Hundreds of thousands of Minecraft players are downing pickaxes and revolting against what they feel to be Microsoft and Mojang's stingy approach to updating the decade-old sandbox building sim. The trigger is this year's Minecraft Mob Vote, a community ballot to decide which of three creatures will be added to the game. Many Minecrafters feel the Mob Vote (which has extended to potential new Minecraft biomes in the past) is needlessly parsimonious, and cynically divisive: given Mojang's current headcount and Microsoft's resources, why not add all three mobs to the game, rather than asking players to do battle over scraps? And now, those players are trying to shut the whole thing down.
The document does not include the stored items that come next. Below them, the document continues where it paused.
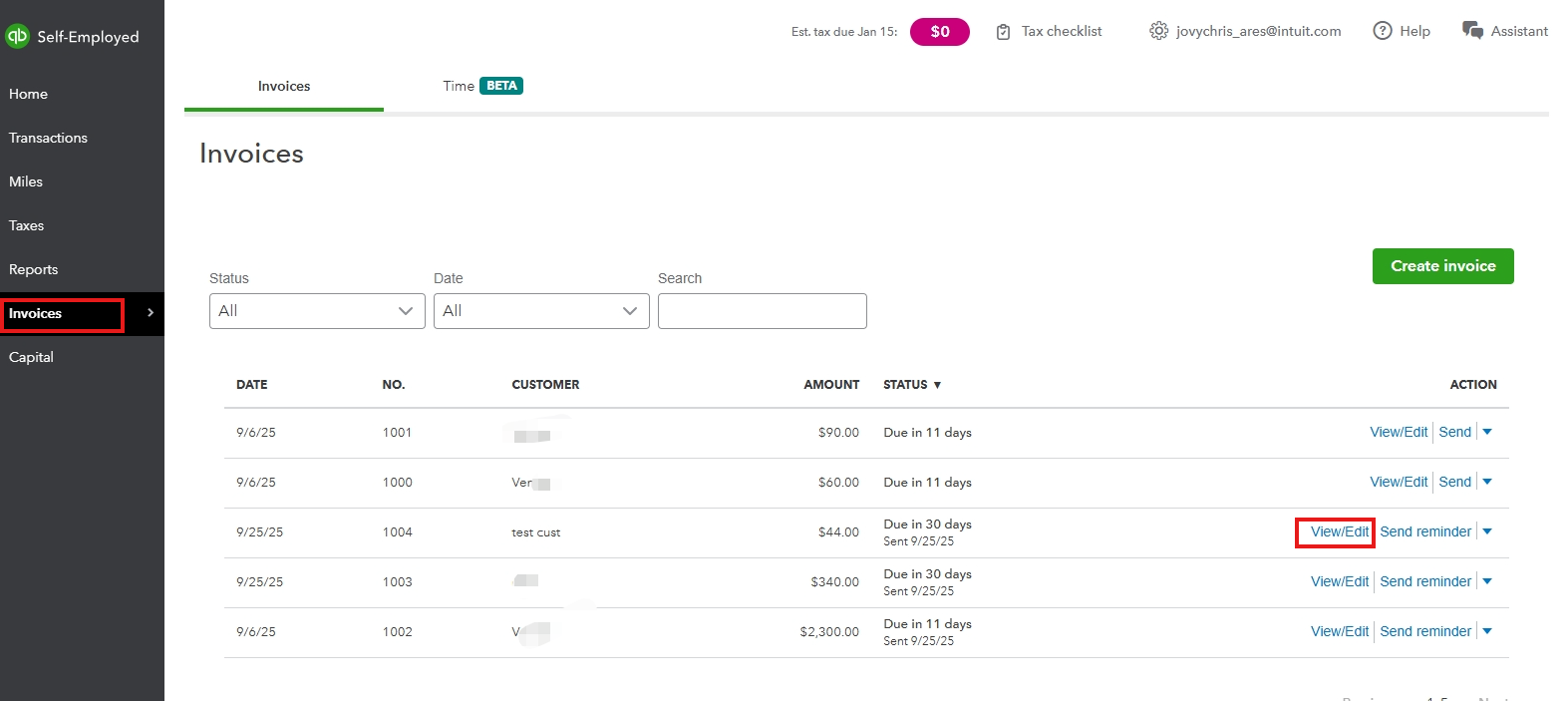This screenshot has width=1568, height=701.
Task: Click the $0 estimated tax badge
Action: [x=939, y=32]
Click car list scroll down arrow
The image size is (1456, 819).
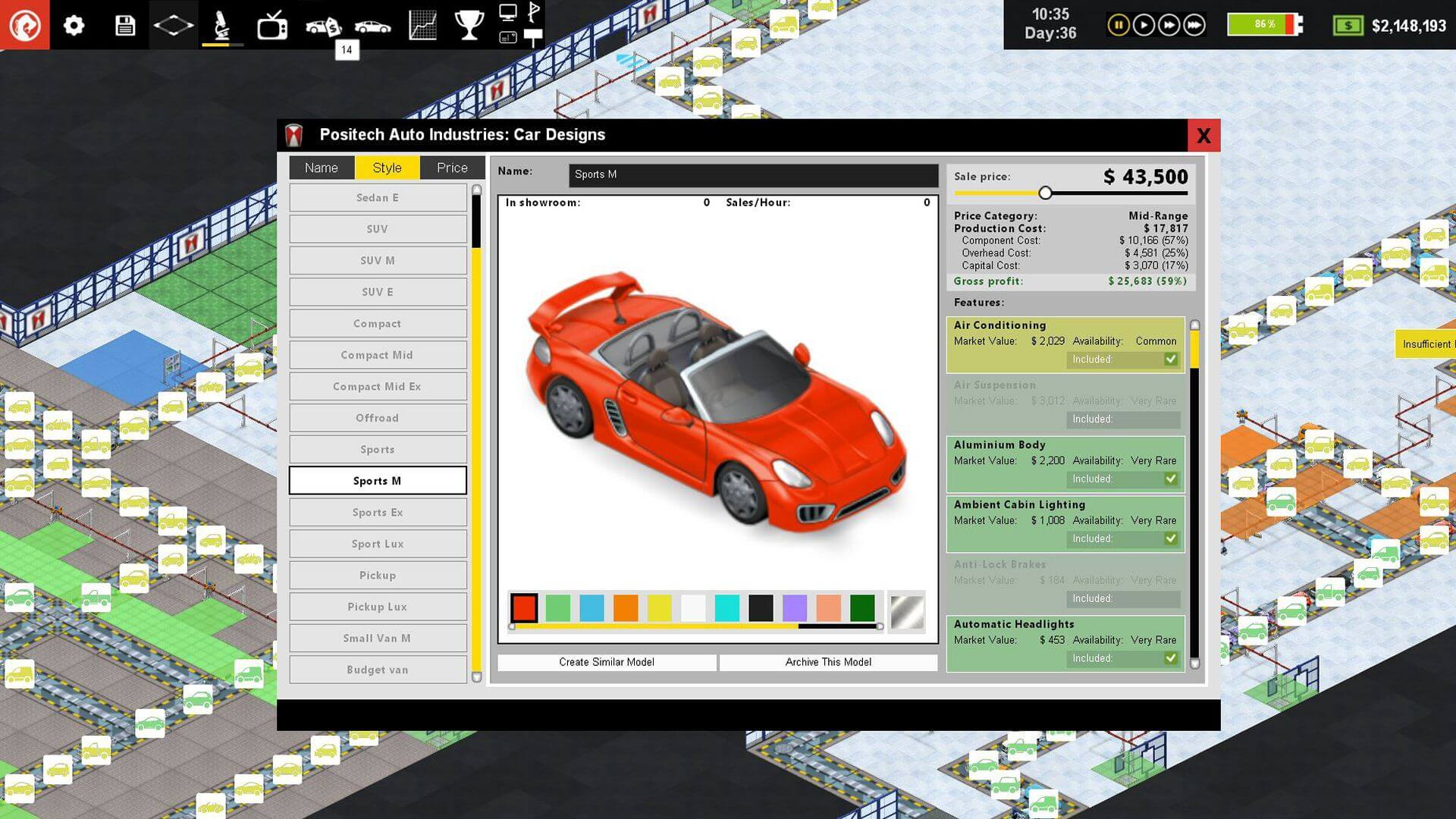(476, 676)
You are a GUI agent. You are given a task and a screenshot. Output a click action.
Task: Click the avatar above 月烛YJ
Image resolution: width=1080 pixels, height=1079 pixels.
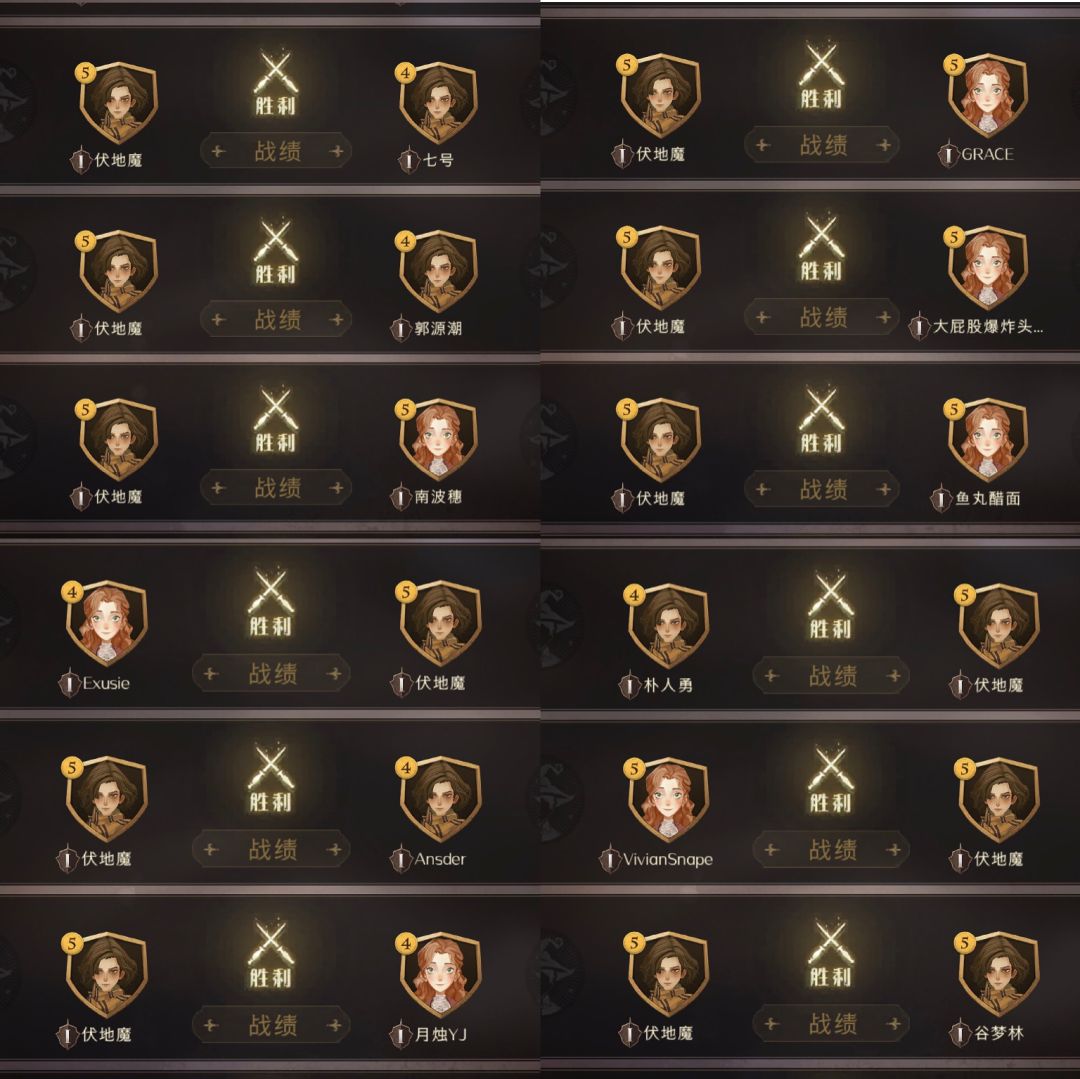click(x=439, y=974)
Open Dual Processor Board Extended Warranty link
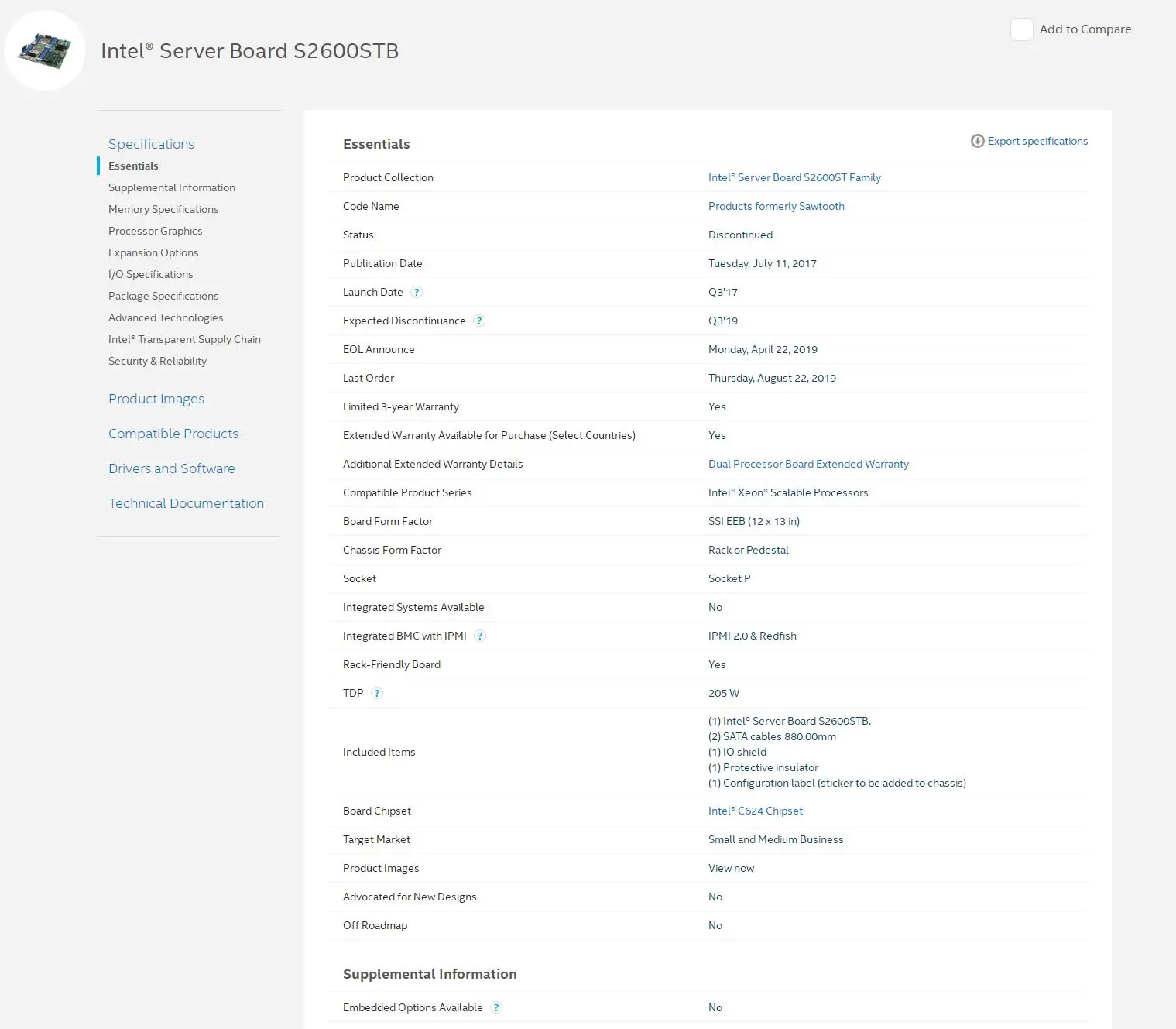Image resolution: width=1176 pixels, height=1029 pixels. click(808, 464)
Minecraft player Holly Mavermorne has started a Change.org petition calling for the Mob Vote to be scrapped, and for Mojang to "keep up the content frequency that made Minecraft famous". At the time of writing, the petition has attracted a little under 350,000 signatures. "The Mob Vote generates engagement by tearing the community apart, leaving fantastic ideas on the cutting room floor, and teasing content that will never be seen in the game," Mavermorne writes on the petition page. "That, mixed with the fact that Mojang somehow releases less content WITH Microsoft's backing than they did without, means players see minimal content to the game they love, and watch as possibly the one thing to get them to play again is ripped from them."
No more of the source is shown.